John Stansbury said his 40 or more vintage bicycles and motorbikes are “like my kids,” but none is dearer than his unrestored 1901 Steffey motorbike.
Stansbury, 65, of Overland Park, beams as he talks about his stable of bikes, motorbikes and riding toys. The story of how he came to own the Steffey is intriguing.
“It was early in the morning at the famous Chief Blackhawk swap meet in Davenport, Iowa, and I saw a man roll this out of his trailer,” he said. Stansbury honed in on the bike like a retriever after a downed duck and knew he had to have it. Within minutes he struck a deal and this ultra-rare bike, one of five made, was his. It’s a good thing, he said, because in no time crowds gathered around it, and he would have missed out.
There’s nothing quite like the patina of an unrestored motorbike that is 114 years old. The single-cylinder engine has an exhaust that looks like water pipe, but the filigreed headlight is as beautiful as jewelry. The front fork is sprung by two small coil springs, and the horn is activated by pressing it against the rotating front wheel. Motorbikes of this era did not have throttles. The engine was either off or running wide open. The rider controlled the speed by adjusting the spark advance.
Stansbury and his business partner, Bruce Young, have been laying carpet together for 47 years. He started collecting bicycles about 30 years ago, but in the last dozen years or so his collecting has centered more on motorbikes. When the economy took a downturn he sold half of his collection to pay off his house, but now he is back to buying and restoring again. His collection contains little-known brands such as Johnson, Shaw, Evans and Marman.

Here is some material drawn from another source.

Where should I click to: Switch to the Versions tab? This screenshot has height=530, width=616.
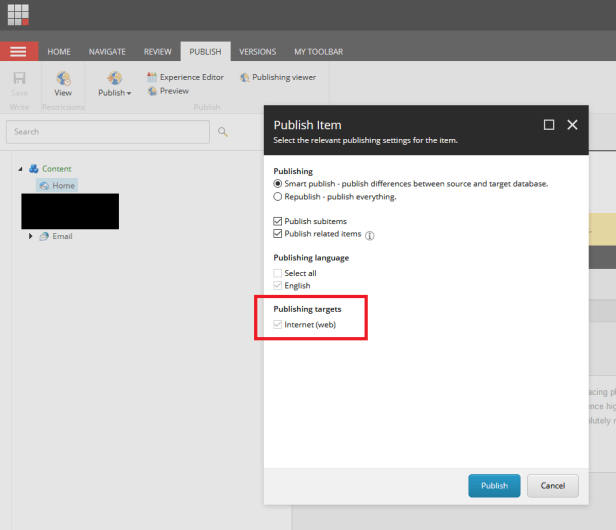pyautogui.click(x=257, y=51)
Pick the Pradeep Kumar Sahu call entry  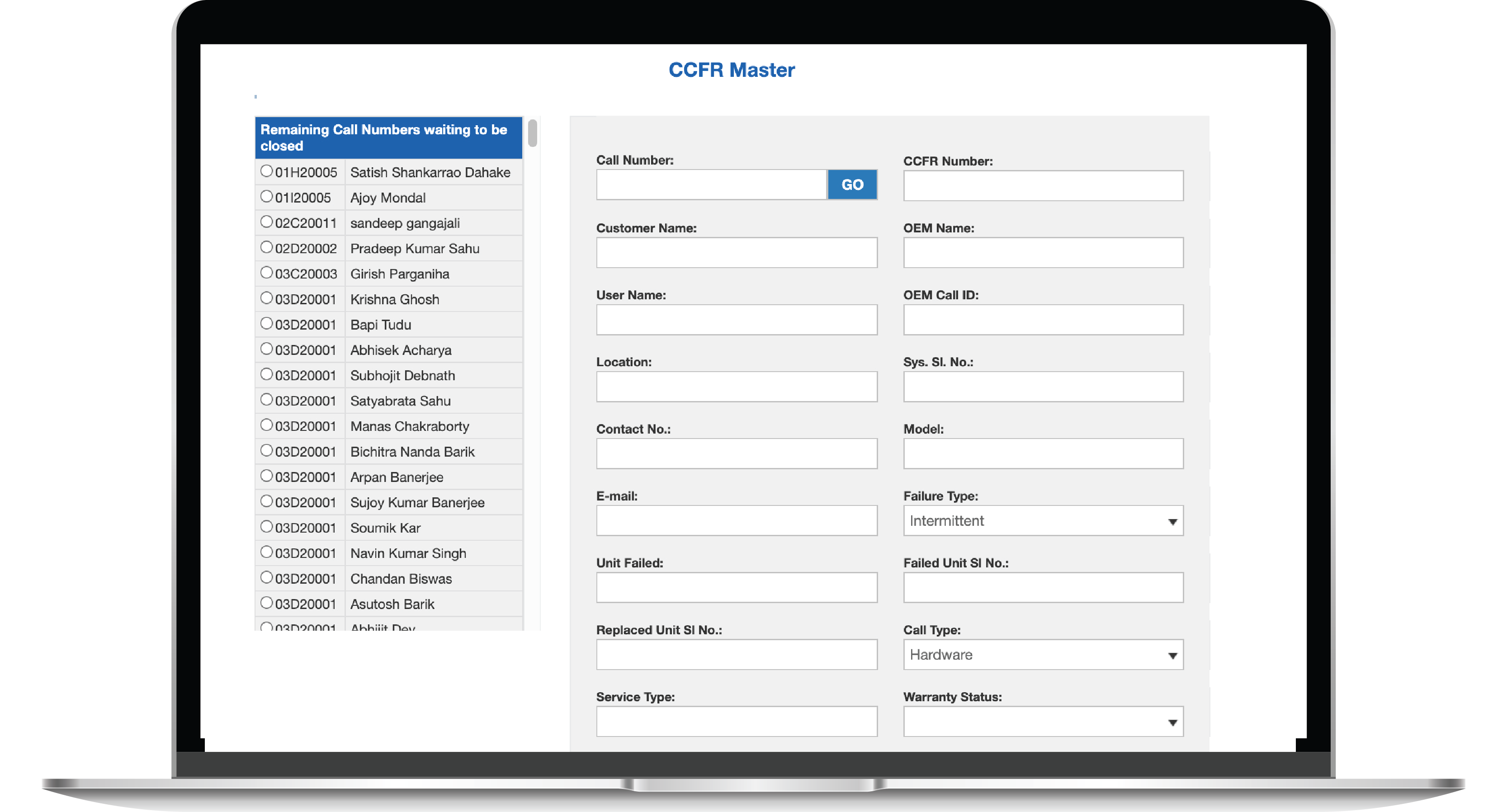tap(266, 247)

He likes his motorbikes to either be original or look as if they were brand new, and many of his are perfect specimens. “Motorbikes were transportation, not toys,” he said. They cost less than $100 when the price of a Model T was between $400 and $500.

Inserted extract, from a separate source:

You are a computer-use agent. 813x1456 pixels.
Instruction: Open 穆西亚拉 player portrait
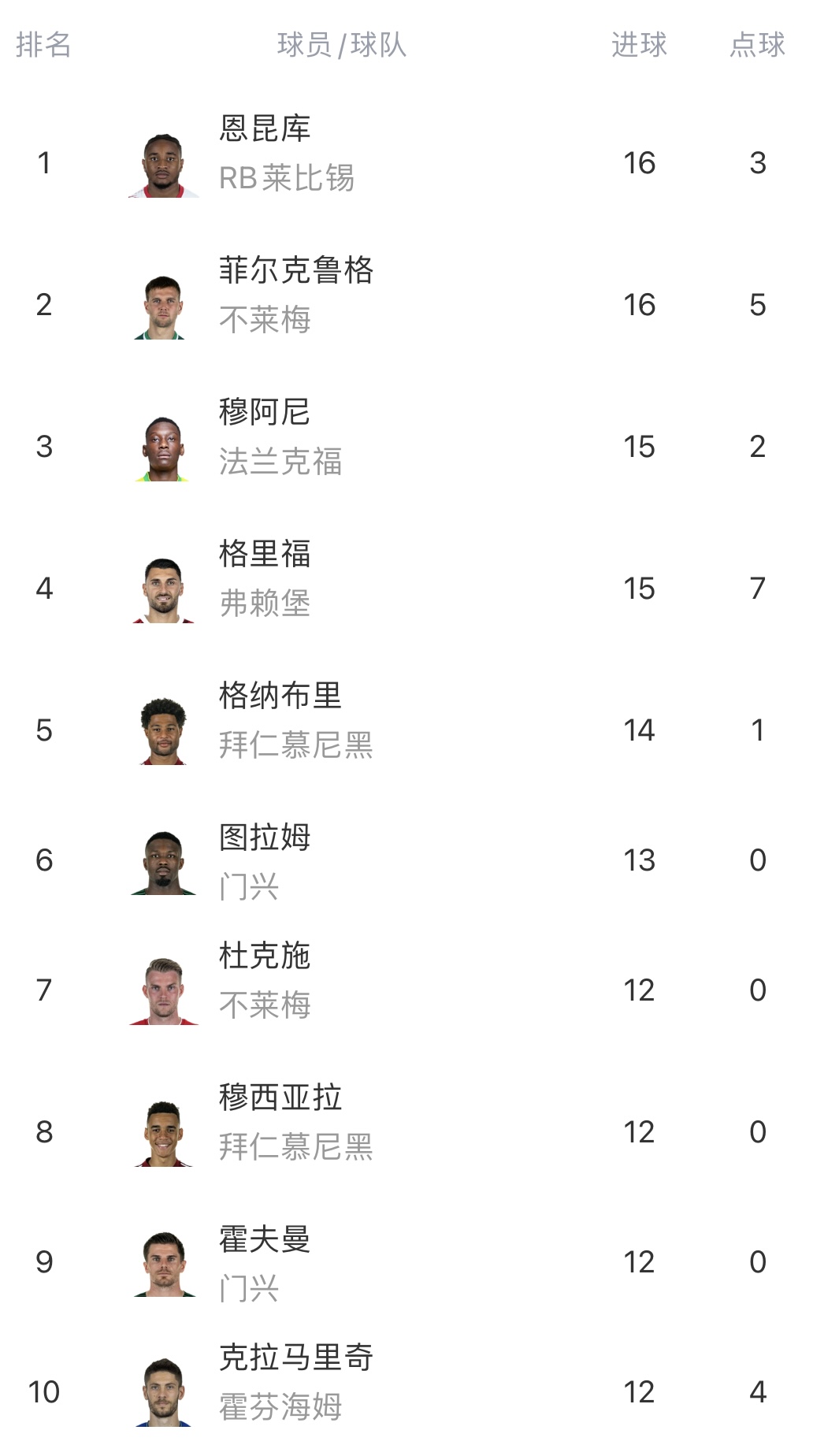coord(164,1133)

Stansbury relies on several longtime acquaintances for help. Jeff Wilson of Pleasant Hill does his paint work, Bob Bond of Lee’s Summit does the pinstriping and Performance Plating in Olathe does his chrome and nickel plating. “I hate pits,” Stansbury said, “so Performance goes to extra lengths to get the plated parts perfectly smooth.” Wilson and Bond are perfectionists and it shows in the incredible detail of Stansbury’s restorations. He has two Johnson Motor Wheels. One is a watercooled 1922 and the other is an air-cooled 1915. Johnson later became known for outboard boat motors. He also has a second 1901 Steffey that he is restoring, and a 1911 Shaw that was built in Galesburg, Kan.
“I am passionate about my hobby,” he said. “When I’m not working on a restoration I’m searching the Internet.” The smile on his face is proof of how much he enjoys it.